Records
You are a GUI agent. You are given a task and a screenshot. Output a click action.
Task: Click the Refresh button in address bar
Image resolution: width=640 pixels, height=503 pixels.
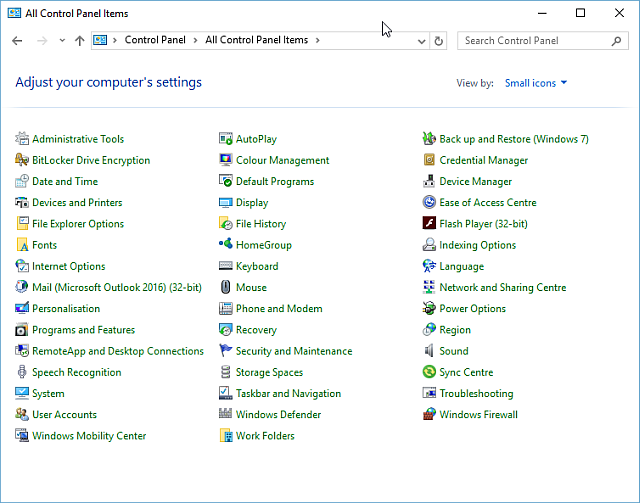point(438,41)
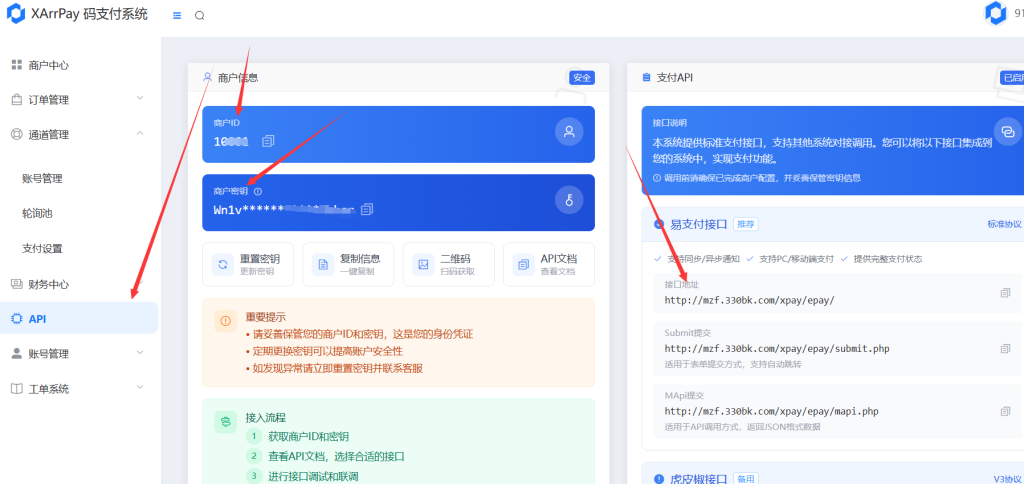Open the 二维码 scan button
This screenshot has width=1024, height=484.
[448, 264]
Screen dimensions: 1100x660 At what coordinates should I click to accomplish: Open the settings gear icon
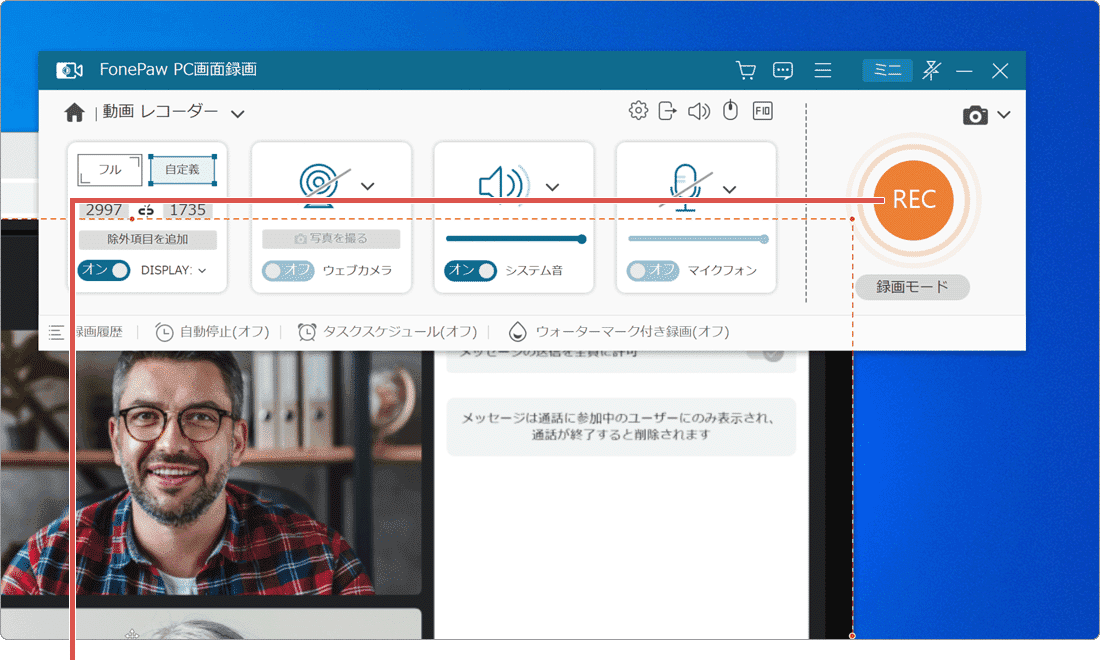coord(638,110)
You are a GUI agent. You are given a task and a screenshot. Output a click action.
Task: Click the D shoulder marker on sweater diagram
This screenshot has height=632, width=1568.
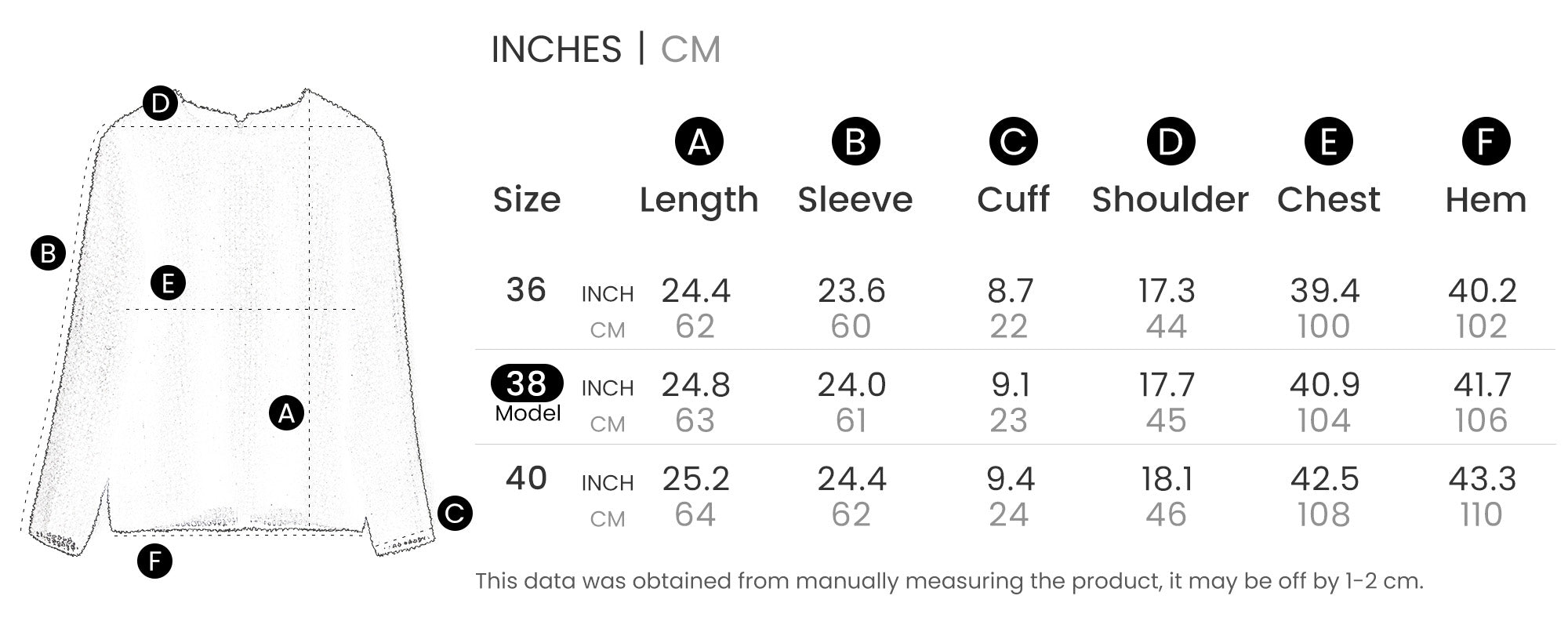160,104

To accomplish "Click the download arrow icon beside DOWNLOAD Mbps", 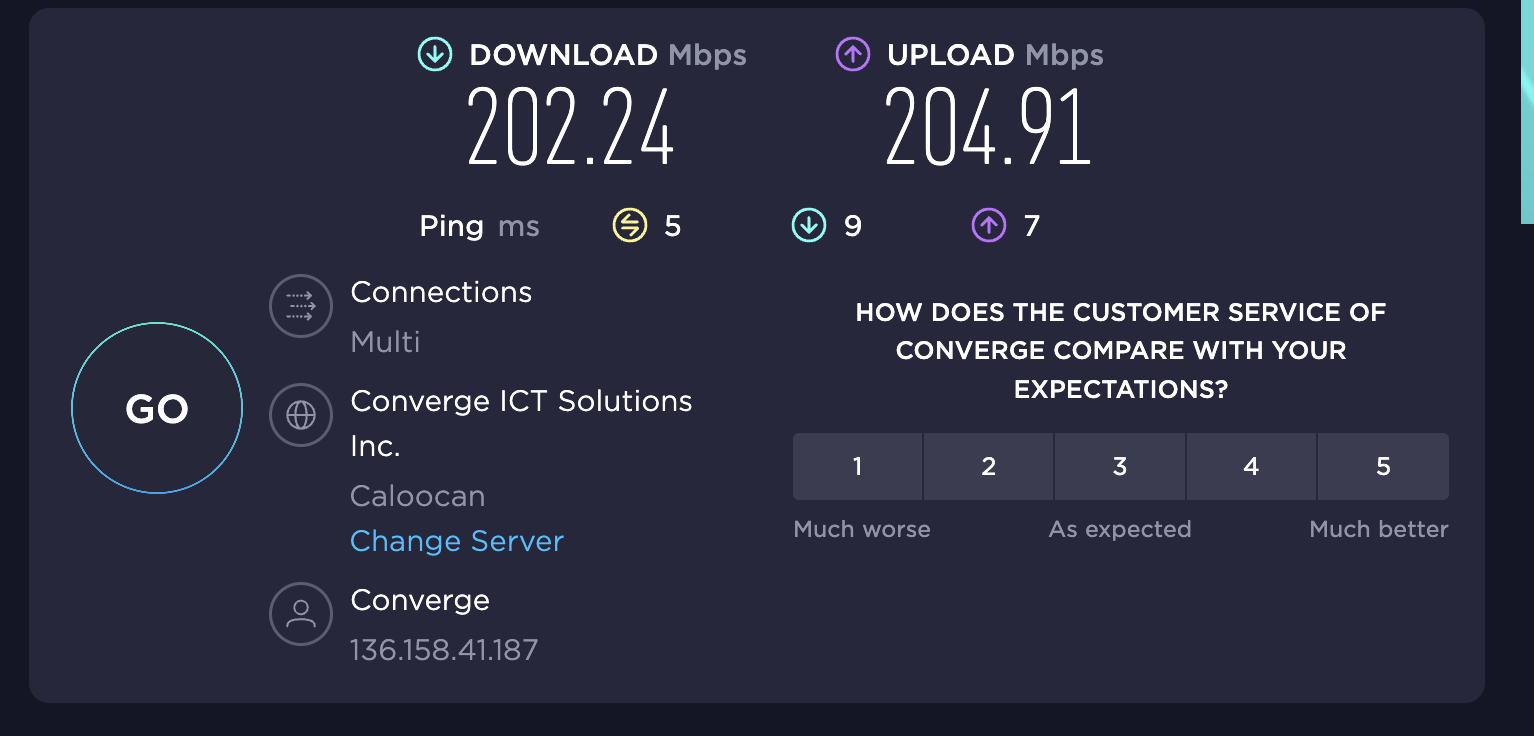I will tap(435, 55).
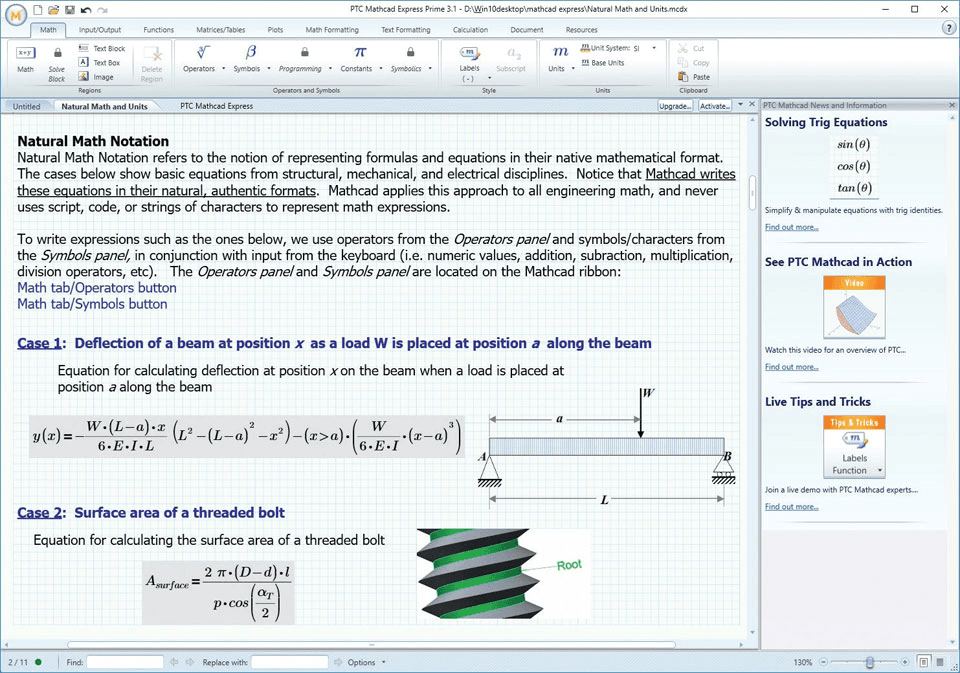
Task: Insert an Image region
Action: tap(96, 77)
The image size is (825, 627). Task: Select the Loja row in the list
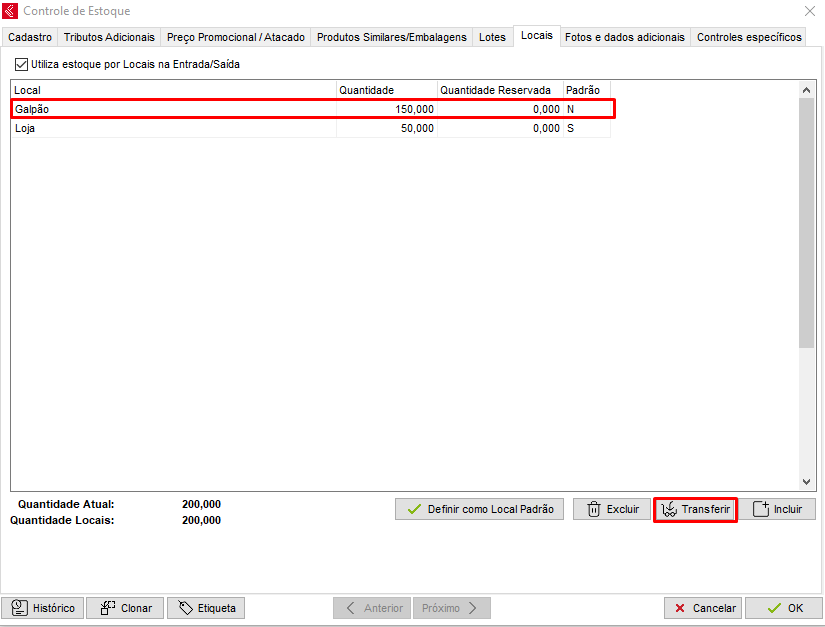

What is needed
Quote the material word for word from its first line through the line containing "coord(638,110)". Leave out the pictures.

Output
You are a GUI agent. You are given a task and a screenshot. Output a click action.
Task: Click the Refresh button in address bar
Image resolution: width=640 pixels, height=503 pixels.
point(438,41)
Open the 二维码 scan button
This screenshot has width=1024, height=484.
[448, 264]
Screen dimensions: 1100x660 At what coordinates should I click to accomplish: Open the settings gear icon
coord(638,110)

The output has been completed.